When Conoco sold its UKCS interest in 1997, control of Buckland, Sorby and other interests in Quadrant 9 was assumed by the Beryl partners, plus Repsol, which maintained its one-third interest in Buckland. So the field's new owners were Mobil (35%), Repsol (33.3%), Amerada Hess, and Enterprise Oil with around 14% each, and OMV with 3%.

Five-well scheme

Almost immediately, the new lineup discarded the FPSO option in favor of a five-well subsea scheme tied back to the Beryl A platform through bundled flowlines. The £160 million development plan gained government approval in May 1998, and should lead to first oil from Buckland being generated this October.

According to Hugh Thompson, Buckland team leader at Mobil North Sea, "Our new strategy has been to fast-track the project to realize its true value for the partnership as soon as possible."

However, even this new plan had to be modified following reinterpretation of a 3D seismic survey conducted over Buckland in 1997. Previous thinking had been that the field's reserves were split evenly between its north, central, and southern sections. This had inspired a solution involving two drilling centers with one producer well on each of the three field sections. The north and central parts were due to be supported by one water injector well (for pressure maintenance) while the south would have its own water injector.

But new data indicated that a larger volume of the field's reserves were in the north, while those in the south were smaller than anticipated. This led to water injection plans here being put on hold. In addition, rather than drilling a new, high cost southern producer, the partners opted to recomplete 9/19a-28, a suspended oil producer to the south-west, which was drilled as an appraisal well. The government also sanctioned this revision.

Bundle choice

Over the past three years, two other fields, Nevis South and Ness South (formerly known as Katrine), have been tied back subsea to Beryl, but in both cases through individual flowlines. Buckland represents Mobil's first encounter with a flowline bundle. The package, supplied by Rockwater, was selected following a review of 35 pipeline configurations - the main pluses cited being:

  • Bundling allows the pipelines to be fabricated and pressure tested onshore
  • Employing corrosion-resistant construction cuts the risk of flowline corrosion failure and subsequent hydrocarbon discharge. It also avoids use of corrosion inhibiting chemicals
  • The bundle can theoretically be re-used once production has ceased, and removal should be fairly straightforward
  • The bundle fabrication method allows clad pipeline materials to be used. Stainless steel cladding 2.5 mm thick is inserted into a carbon steel pipe carcass, whereas conventional flowlines have to be formed entirely from stainless steel.

Bundle composition

Buckland's bundle comprises three 8-in. diameter production flowlines, a 12-in. water injector line and a 4-in. gas lift line, plus chemical and injection controls tubing and an electric control umbilical. Much of the overtrawlable carrier pipe is 42 in. in diameter and 15 mm thick, but the diameter will be swaged down to 17-in. for the southern section of the field, with only one production flowline and one water injection line required at that point.
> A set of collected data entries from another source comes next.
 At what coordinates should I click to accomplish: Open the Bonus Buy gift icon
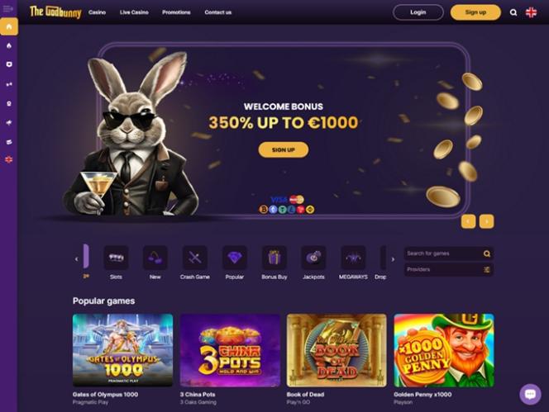pos(275,258)

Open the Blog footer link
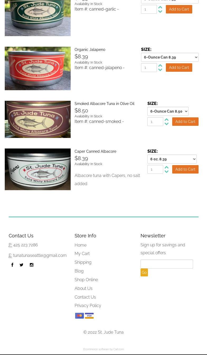point(79,271)
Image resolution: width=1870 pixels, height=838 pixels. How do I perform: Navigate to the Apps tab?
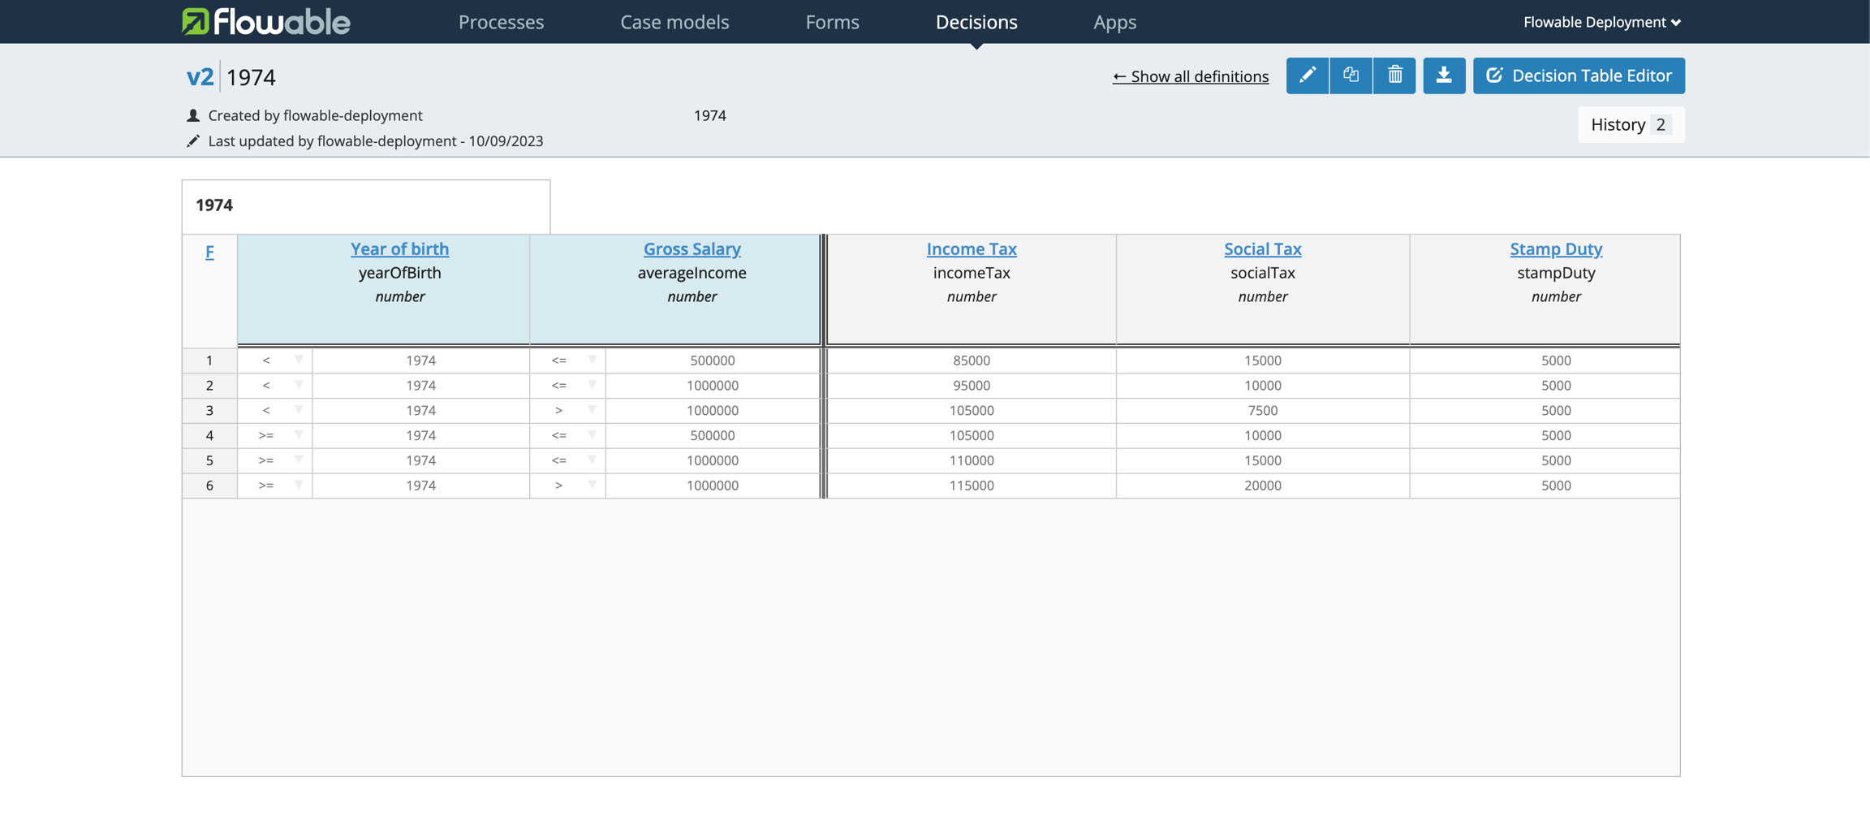click(1114, 22)
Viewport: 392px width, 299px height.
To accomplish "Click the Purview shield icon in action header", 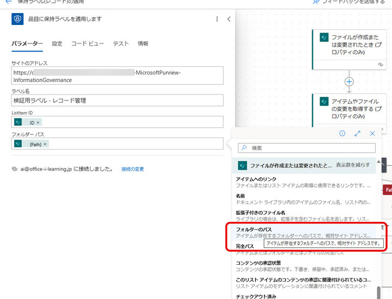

Under the original plan, the bundle curved to its termination at the southern drill center. Well 9/18a-28 is located beyond this point, but short-jumping will connect that well with the bundle.

"This will be one of the few bundles that Rockwater has joined out in the field in two separate parts," says Thompson. The plan is to lay first the section from the Beryl A platform to the north-central drill center, where the towhead end will be left temporarily on the seabed. The installation vessel will then return to Rockwater's base at Wick, northern Scotland to tow out the southern section to its location. This will be attached to the northern segment's towhead via latches and wires. Finally, the whole bundle will be pulled together then purged for hydrotesting. Floatover and installation was due to be completed within three weeks last month.


Semisubmersible rig JW Mclean began development drilling last October. The wells have been batch drilled and batch completed, giving significant efficiency improvements over previous subsea wells in the Beryl area, according to Thompson. The well completions are in general, simple designs configured for a 10-year production life, with minimal intervention or mechanical workovers. Production tubing, downhole completion hardware, and the Cameron christmas trees (a first use of horizontal trees by Mobil in the North Sea) are designed for sour service, with an anticipated working pressure limit of 5,000 psi.

All producer wells will have monobore completions. To mitigate scale formation, a chemical injection mandrel is being installed which will permit continuous downhole scale inhibitor injection. All completion equipment, aside from the carbon steel tubing string, is interchangeable with equipment on the production wells.

One well drilled in the northwest part of the field is effectively an appraisal well, which could lift overall reserves by several million barrels if successful. However, rig operations will be suspended to allow the bundle installation to proceed, and the well should reach total depth early this fall.

The five producer and water injector wells will have individual christmas trees completed within individual manifold guide bases. Cage-like structures will also be installed to protect against dropped objects/trawler fishing. Hydraulic power and subsea control will be provided from existing systems on Beryl A.

A high barium and strontium content in the Buckland reservoir (860 and 265 ppm, respectively) militates against use of seawater for water injection, otherwise plugged formation pores and corrosion scaling would quickly set in. Sulfate-free water is being drawn from a shallow aquifer well beneath the Beryl A platform, using a Centrilift electrical submersible pump. (ESP).

Re-injection system

This system will produce 60,000 b/d of aquifer water for reinjection (it was proven during a well test on the aquifer last year). Similar systems for water injection supply have been deployed on the nearby Harding and Gryphon fields, which are sourced from the same aquifer.

This also happens to be Mobil North Sea's first experience with downhole ESPs. Final boosting to injection pressure will come from a new water injection pump installed on the platform. The 5 MW of power required for this process will be supplied by Beryl A's turbines.

Treatment of Buckland's produced water has to be isolated from produced water from other Beryl area fields' wellstream. This necessitates use of dedicated disc stack centrifuges that generate five times the separation force of conventional hydrocyclone units, and will also maintain oil in water concentrations at future, more rigorous oil in water discharge targets.

Beryl A's existing gas lift system has enough excess capacity to supply the Buckland wells. Scale inhibitor for continuous downhole dosing of the wellbores and production lines will also be supplied from in-place facilities on the platform, up to a maximum rate of 750 bbl. Methanol only will be injected during production startup. Production flowlines will be insulated to insure acceptable process operating conditions for wax and hydrate mitigation.

Buckland's fluids will be brought via the bundle to the Beryl A processing facilities, using a dedicated production train. At peak, Beryl A will have to handle 30,000 b/d of oil, 40,000 MMcf/d of gas, and 30,000 b/d of produced water from Buckland. Two existing separators will be deployed. First stage separation will operate as a two-phase separator for oil/water and gas. Resultant liquids will then be processed in a three-phase atmospheric separator, prior to which fuel gas-fired heating will be added to facilitate treatment of produced water. This segregation is needed to avoid any chance of scale formation following commingling of Buckland and Beryl production fluids. Buckland's gas can be safely commingled in the existing compression system.

Oil will be stored and transported via tankers, while associated gas will be sent ashore via the Mobil-operated SAGE trunkline system. The current plan is to produce first oil in October, with plateau oil and gas output of 40,000 boe/d. At that stage, more than 50% of Beryl's liquid output will be coming from subsea satellite fields.